**EXERCISE INSTRUCTIONS**
Could you change every "computer-use agent" to "screen navigation assistant" in the records below and leave everything else as it is? Omit the pictures from your answer.

Element and text location data
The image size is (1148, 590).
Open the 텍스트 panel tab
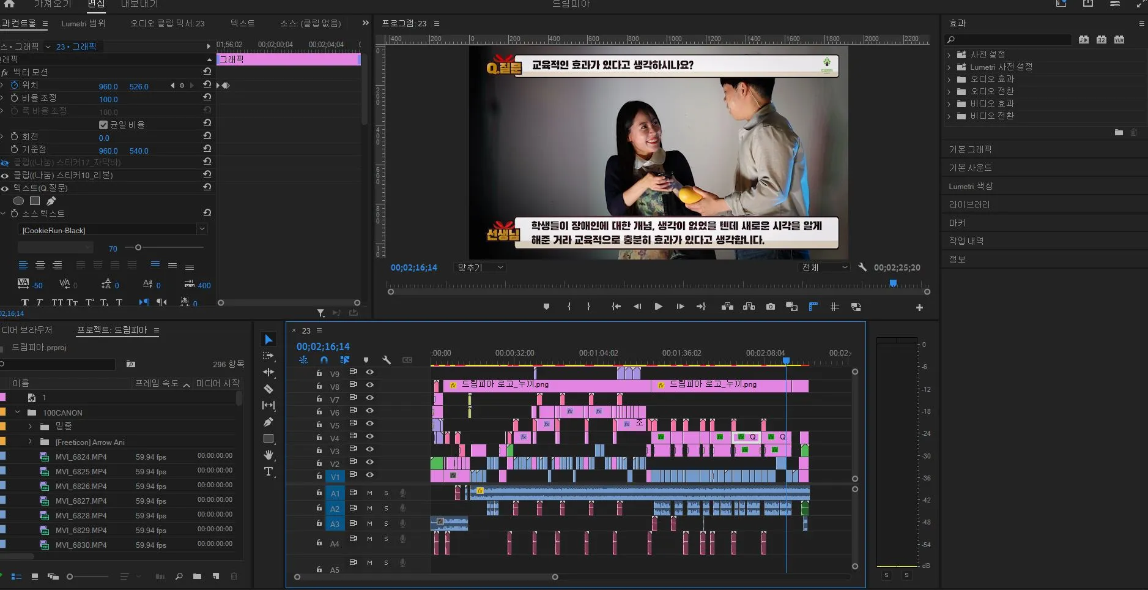pos(242,23)
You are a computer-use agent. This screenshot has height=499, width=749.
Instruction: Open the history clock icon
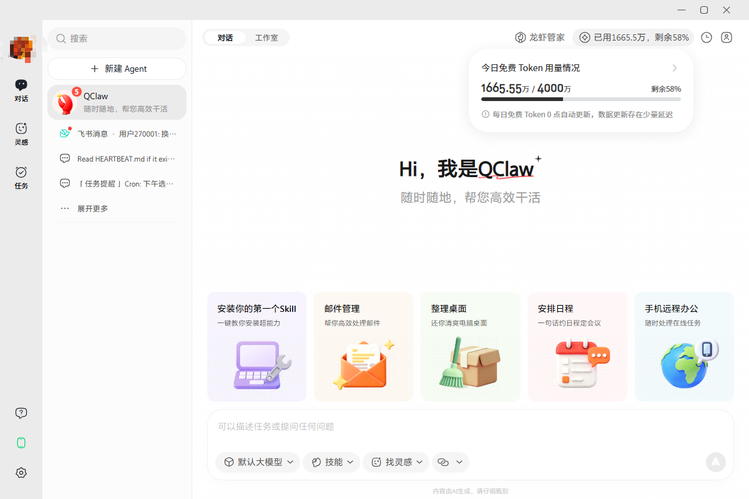click(x=706, y=37)
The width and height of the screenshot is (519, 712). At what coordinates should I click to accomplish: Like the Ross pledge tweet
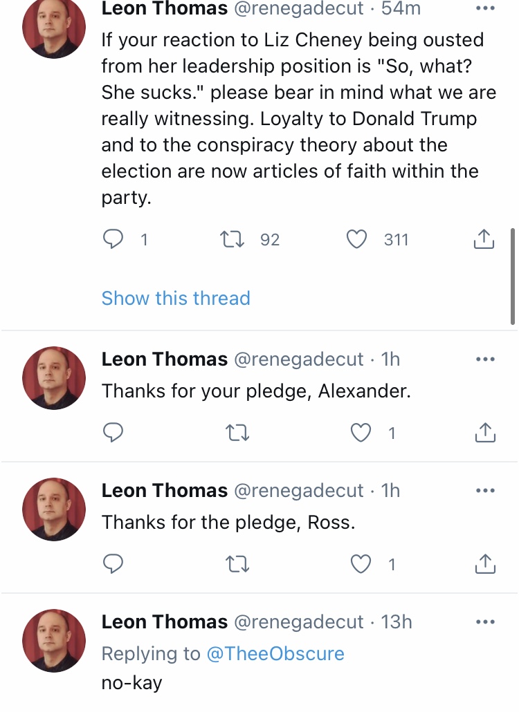pyautogui.click(x=361, y=564)
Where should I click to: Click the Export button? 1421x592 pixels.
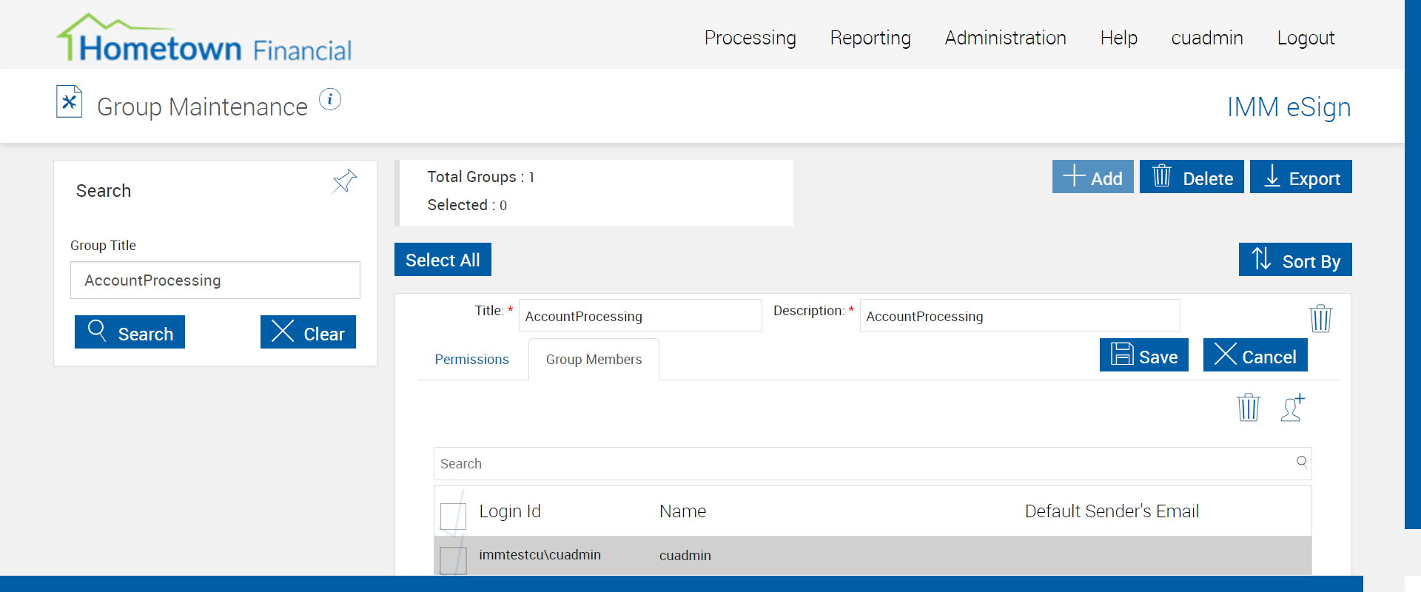1300,177
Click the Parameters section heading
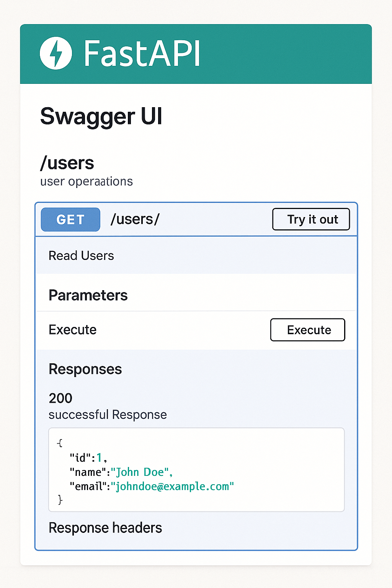This screenshot has height=588, width=392. pyautogui.click(x=88, y=295)
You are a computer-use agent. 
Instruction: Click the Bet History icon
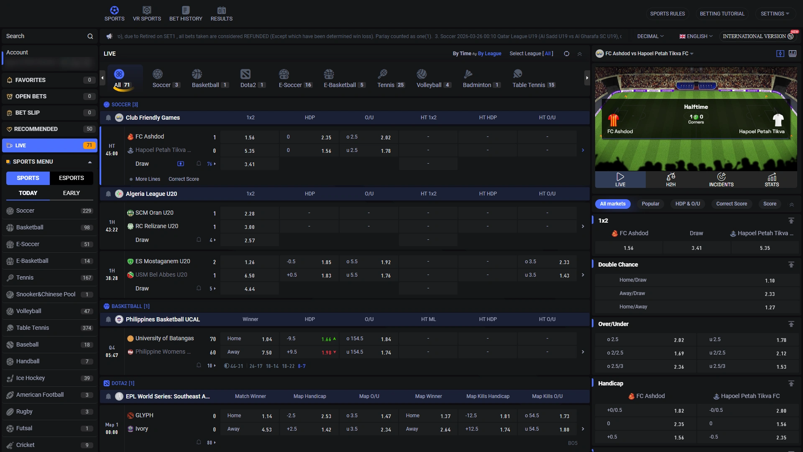[x=186, y=10]
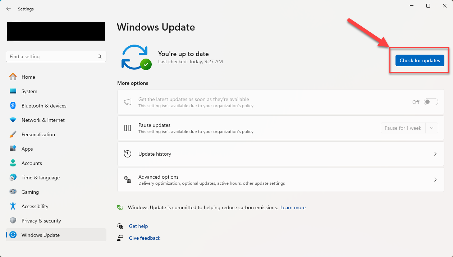Click the Give feedback link
This screenshot has width=453, height=257.
pos(145,238)
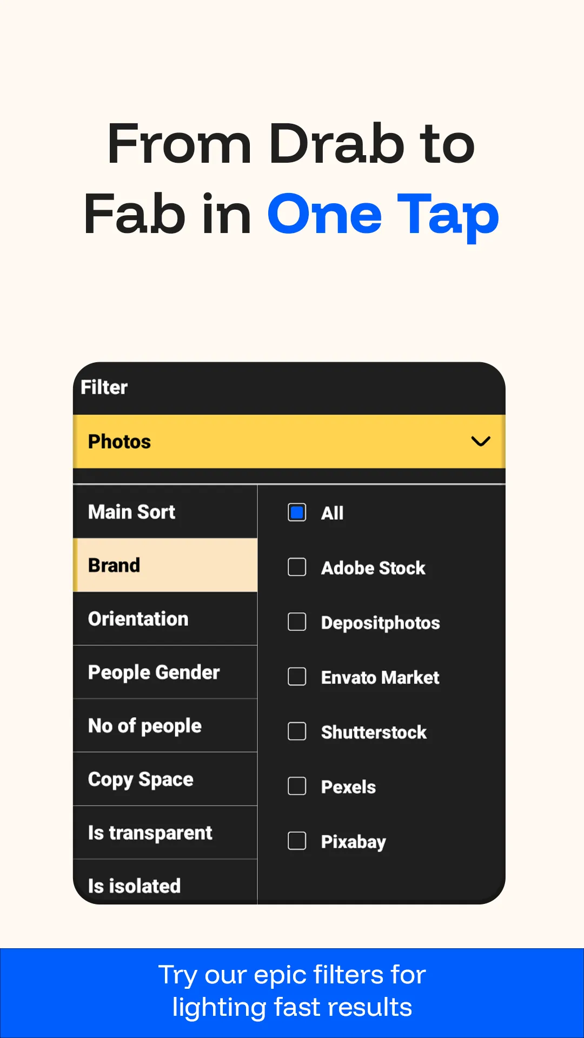This screenshot has width=584, height=1038.
Task: Click the Filter panel header title
Action: coord(104,387)
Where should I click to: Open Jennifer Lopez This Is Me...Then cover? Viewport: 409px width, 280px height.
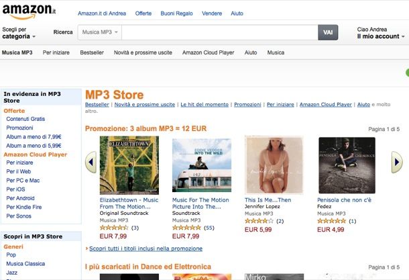coord(274,165)
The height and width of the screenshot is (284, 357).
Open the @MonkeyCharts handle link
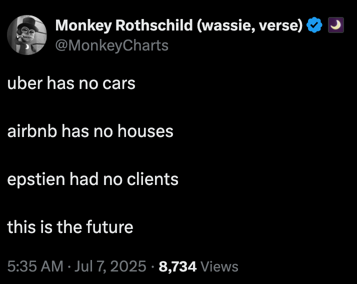112,46
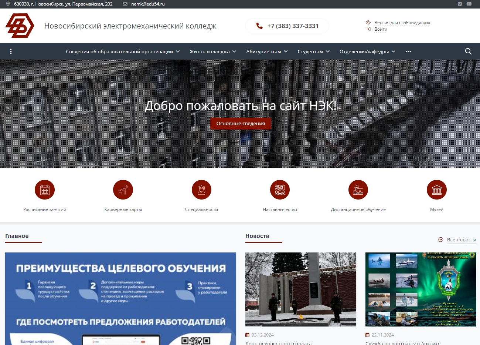The width and height of the screenshot is (480, 345).
Task: Open the Наставничество circle icon
Action: [x=280, y=190]
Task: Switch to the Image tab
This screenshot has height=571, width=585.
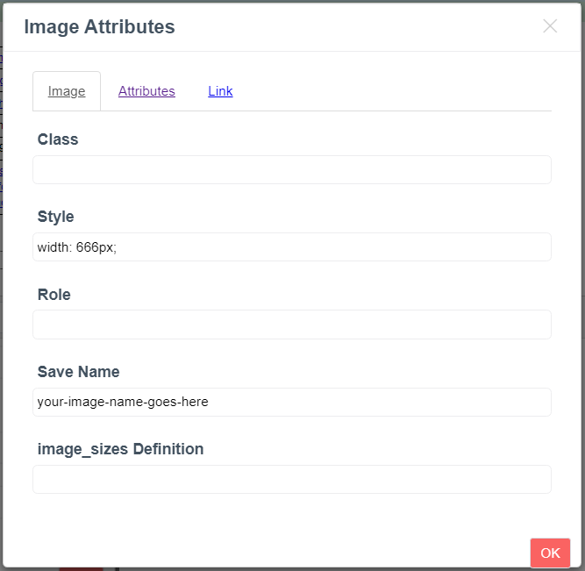Action: (67, 91)
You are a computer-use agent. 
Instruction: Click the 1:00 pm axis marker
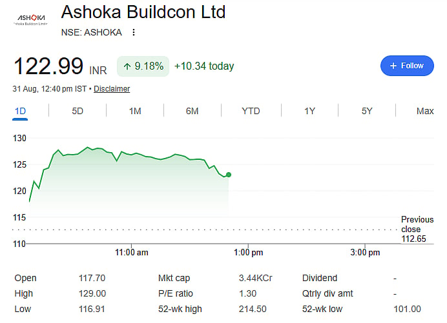point(248,253)
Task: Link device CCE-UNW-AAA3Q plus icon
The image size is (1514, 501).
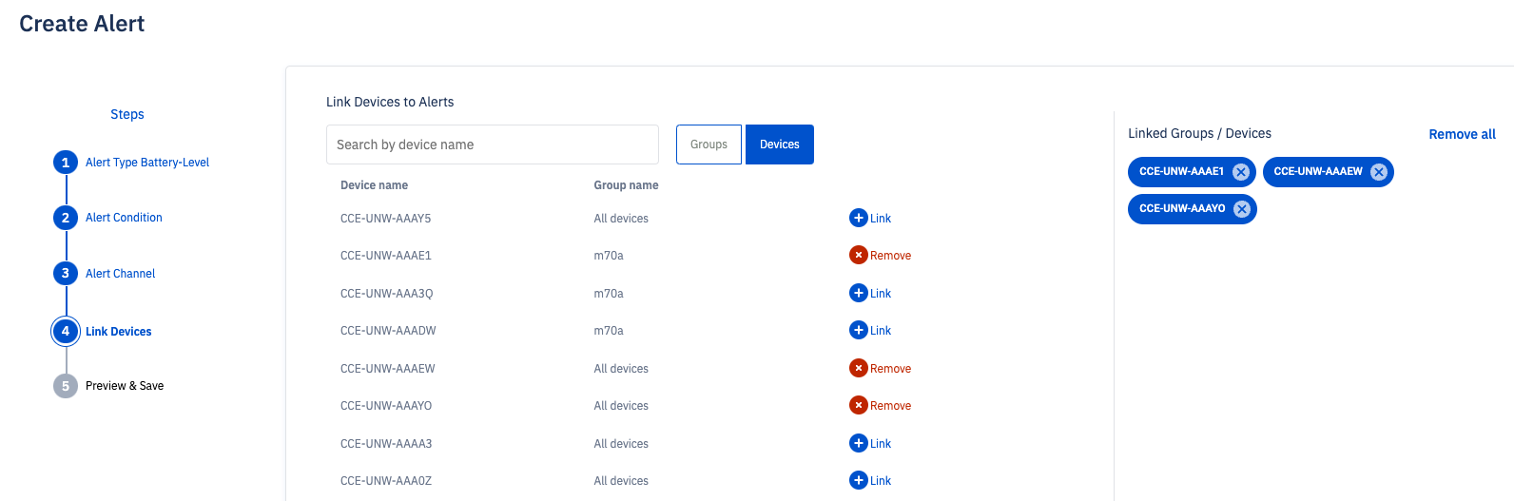Action: [858, 293]
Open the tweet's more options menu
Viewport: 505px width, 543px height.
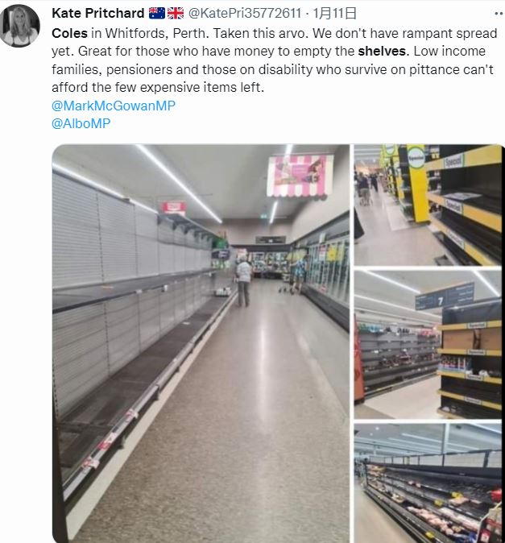[499, 14]
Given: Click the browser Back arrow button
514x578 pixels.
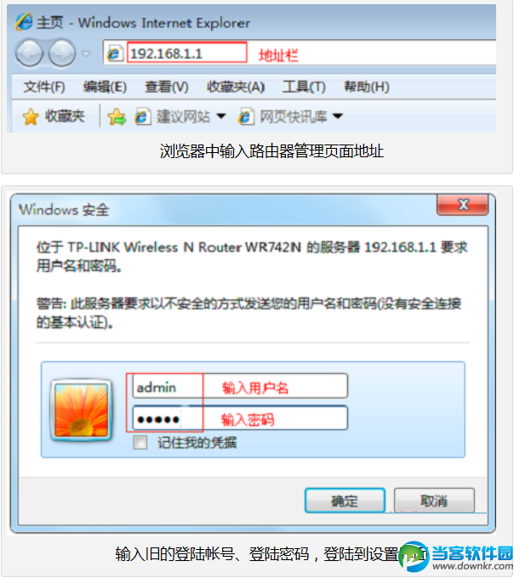Looking at the screenshot, I should coord(29,54).
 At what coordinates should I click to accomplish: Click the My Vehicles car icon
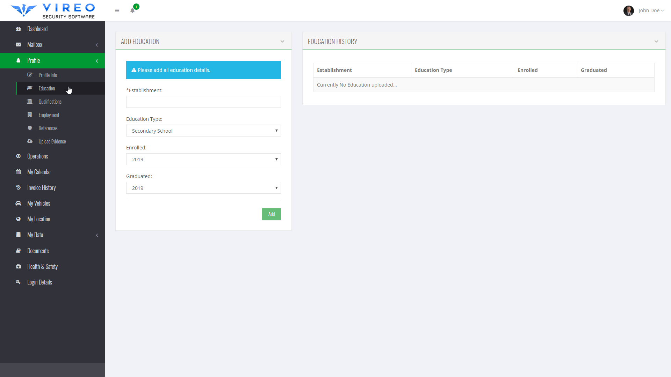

**RESPONSE BELOW**
The image size is (1148, 590).
Open the 텍스트 panel tab
pos(242,23)
You are a screen navigation assistant. This screenshot has height=499, width=749.
Instruction: Open the history clock icon
click(x=706, y=37)
The width and height of the screenshot is (519, 712). At what coordinates should I click to accomplish: Like the Ross pledge tweet
pyautogui.click(x=361, y=564)
Where should I click to: Click the Export button? 1421x592 pixels.
1300,177
Click the Parameters section heading
This screenshot has height=588, width=392. pyautogui.click(x=88, y=295)
You are a screen navigation assistant. 
Instruction: Click the Bet History icon
[x=186, y=10]
Click the Give feedback link
This screenshot has width=453, height=257.
pos(145,238)
This screenshot has width=584, height=1038.
Task: Click the Filter panel header title
Action: coord(104,387)
Where should I click to: Open Jennifer Lopez This Is Me...Then cover? Viewport: 409px width, 280px height.
coord(274,165)
The height and width of the screenshot is (284, 357).
Open the @MonkeyCharts handle link
112,46
The width and height of the screenshot is (480, 345).
Task: Open the Наставничество circle icon
Action: [x=280, y=190]
Task: Switch to the Image tab
This screenshot has height=571, width=585.
Action: (67, 91)
You are a screen navigation assistant. 
Instruction: Click the 1:00 pm axis marker
point(248,253)
Task: Link device CCE-UNW-AAA3Q plus icon
The image size is (1514, 501).
Action: [858, 293]
Open the tweet's more options menu
Viewport: 505px width, 543px height.
[499, 14]
Given: Click the browser Back arrow button
514x578 pixels.
Looking at the screenshot, I should coord(29,54).
 At what coordinates should I click to accomplish: Click the My Vehicles car icon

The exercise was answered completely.